India Today

Idols Who Inspire Aww

They live in hotels with their mothers, dress up for the camera, and skip school to spend hours on sets singing, dancing or cooking. It’s the price TV’s youngest stars pay for fame and money.

- By Suhani Singh

They live in hotels and skip school to spend hours on sets singing or dancing. It’s the price TV’s young stars pay for fame and money.

All Indian Idol Junior winner Anjana Padmanabha­n wants to do after she reaches home in Bangalore is eat. “I will eat paani puri, aloo tikki, pizza, burger, aloo chaat, pav bhaaji, ice cream,” says the 10- year- old as her mother Kalyani laughs. “Here, they keep telling us about what not to eat. Sometimes I felt like slapping them.” Padmanabha­n won the hearts of millions when she revealed that she spoke and understood very little of Hindi and had to memorise lyrics in the Roman script. The effort was worth it. The Indian Idol Junior win on September 1 fetched Padmanabha­n Rs 25 lakh, a Nissan Micra, a fixed deposit of Rs 5 lakh from Kotak Mahindra and another Rs 2 lakh from Horlicks. There’s little time for that sweet smell of success to sink in though: The Class V student of Bangalore’s Delhi Public School has her semester exams starting on September 18. “That’s a problem,” she says, laughing.

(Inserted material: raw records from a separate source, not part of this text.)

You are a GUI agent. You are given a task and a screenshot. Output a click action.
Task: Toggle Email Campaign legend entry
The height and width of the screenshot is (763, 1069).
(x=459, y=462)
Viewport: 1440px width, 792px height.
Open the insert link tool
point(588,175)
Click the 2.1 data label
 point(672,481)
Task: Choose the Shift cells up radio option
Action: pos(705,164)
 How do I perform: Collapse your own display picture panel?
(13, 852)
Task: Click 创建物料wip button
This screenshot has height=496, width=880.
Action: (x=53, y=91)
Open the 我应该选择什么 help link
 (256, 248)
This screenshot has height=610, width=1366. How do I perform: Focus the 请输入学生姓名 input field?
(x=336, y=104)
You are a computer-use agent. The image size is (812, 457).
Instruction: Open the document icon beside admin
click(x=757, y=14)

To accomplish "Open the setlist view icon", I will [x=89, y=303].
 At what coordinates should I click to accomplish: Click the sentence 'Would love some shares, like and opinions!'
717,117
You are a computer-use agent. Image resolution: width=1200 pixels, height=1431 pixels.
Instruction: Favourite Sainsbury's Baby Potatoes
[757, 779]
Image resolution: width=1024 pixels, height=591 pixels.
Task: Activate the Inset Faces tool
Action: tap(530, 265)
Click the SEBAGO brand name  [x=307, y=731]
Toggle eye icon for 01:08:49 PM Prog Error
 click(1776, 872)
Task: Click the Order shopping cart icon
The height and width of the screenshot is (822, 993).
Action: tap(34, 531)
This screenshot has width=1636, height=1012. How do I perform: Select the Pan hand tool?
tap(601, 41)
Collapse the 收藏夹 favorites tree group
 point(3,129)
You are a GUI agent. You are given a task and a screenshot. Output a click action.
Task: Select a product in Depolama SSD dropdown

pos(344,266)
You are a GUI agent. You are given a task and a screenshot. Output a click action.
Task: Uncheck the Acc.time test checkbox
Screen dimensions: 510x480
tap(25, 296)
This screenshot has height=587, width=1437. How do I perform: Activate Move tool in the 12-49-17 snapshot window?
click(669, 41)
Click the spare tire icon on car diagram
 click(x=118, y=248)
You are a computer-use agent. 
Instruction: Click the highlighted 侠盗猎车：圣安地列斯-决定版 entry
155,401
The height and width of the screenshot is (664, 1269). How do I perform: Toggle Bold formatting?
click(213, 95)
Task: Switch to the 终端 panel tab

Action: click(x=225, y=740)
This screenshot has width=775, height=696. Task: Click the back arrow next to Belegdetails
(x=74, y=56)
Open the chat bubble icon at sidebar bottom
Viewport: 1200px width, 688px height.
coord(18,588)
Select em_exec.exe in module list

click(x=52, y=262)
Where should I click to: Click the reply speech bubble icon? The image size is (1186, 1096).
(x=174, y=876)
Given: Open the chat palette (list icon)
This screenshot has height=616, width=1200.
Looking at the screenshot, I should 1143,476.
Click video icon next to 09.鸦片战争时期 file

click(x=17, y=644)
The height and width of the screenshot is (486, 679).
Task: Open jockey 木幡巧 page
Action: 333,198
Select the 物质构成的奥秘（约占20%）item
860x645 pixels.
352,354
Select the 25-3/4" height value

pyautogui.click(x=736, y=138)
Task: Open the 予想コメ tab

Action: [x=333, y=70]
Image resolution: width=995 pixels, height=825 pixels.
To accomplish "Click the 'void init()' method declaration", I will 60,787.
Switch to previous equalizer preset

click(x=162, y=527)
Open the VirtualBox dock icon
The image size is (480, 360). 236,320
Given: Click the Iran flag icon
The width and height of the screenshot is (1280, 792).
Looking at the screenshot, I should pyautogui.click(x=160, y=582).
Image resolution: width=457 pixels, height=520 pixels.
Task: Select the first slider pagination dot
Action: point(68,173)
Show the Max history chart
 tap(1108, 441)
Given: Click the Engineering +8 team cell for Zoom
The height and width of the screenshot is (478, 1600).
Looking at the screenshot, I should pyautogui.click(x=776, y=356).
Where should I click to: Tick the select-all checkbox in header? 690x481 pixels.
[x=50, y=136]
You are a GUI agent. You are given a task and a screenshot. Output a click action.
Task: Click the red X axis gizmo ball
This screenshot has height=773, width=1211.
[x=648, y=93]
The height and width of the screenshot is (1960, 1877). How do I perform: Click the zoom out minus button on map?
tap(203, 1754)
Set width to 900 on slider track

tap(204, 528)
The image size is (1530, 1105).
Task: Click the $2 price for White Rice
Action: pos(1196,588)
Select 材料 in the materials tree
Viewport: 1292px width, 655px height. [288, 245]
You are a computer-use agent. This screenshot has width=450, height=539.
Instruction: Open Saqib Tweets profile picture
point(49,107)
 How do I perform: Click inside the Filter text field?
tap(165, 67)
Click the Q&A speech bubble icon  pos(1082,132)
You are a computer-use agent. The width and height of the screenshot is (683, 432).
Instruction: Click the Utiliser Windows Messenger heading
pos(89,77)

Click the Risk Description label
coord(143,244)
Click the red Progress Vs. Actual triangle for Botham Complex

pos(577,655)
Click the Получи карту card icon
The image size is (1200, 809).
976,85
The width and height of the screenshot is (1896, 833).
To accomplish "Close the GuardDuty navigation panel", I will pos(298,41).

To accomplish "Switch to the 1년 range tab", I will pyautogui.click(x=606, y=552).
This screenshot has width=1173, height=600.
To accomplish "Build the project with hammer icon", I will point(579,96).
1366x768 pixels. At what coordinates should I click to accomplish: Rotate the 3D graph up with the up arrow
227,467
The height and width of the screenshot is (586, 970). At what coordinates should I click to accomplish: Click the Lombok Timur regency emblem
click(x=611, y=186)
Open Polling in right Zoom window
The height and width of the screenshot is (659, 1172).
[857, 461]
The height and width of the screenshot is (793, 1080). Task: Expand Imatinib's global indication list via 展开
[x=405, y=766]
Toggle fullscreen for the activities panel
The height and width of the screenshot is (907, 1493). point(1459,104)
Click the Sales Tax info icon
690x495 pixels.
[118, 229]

For four months, Padmanabha­n lived life shuttling between the Residency hotel in Powai and the show’s sets at Reliance Mediaworks in Film City, Goregaon ( East). Cooped up at the hotel, she would be busy training, with time- outs for recreation and opportunit­ies to interact with fellow contestant­s. The children did break routine on the odd occasion to explore Mumbai but on the whole, the city became a whirl. But nobody’s complainin­g. Neither is Padmanabha­n. “Next time, I will see the whole of Mumbai,” she says. Nor her mother. “When a child gets such a huge opportunit­y as this, we don’t want them to lose it,” says Kalyani.

Sony enjoyed TAM ratings of 2 plus for the debut season of Indian Idol Junior, a popularity that rides on the participan­ts’ innocence, spontaneit­y, infectious energy and, in some cases, impishness. This year alone has seen the launch of child- friendly versions of two popular TV shows— Indian Idol and MasterChef India. There’s also Dance India Dance Little Masters and Sa Re Ga Ma Pa Li’l Champs on Zee TV.

The contestant­s aren’t stifled by script; they speak straight from the heart— which makes for great programmin­g.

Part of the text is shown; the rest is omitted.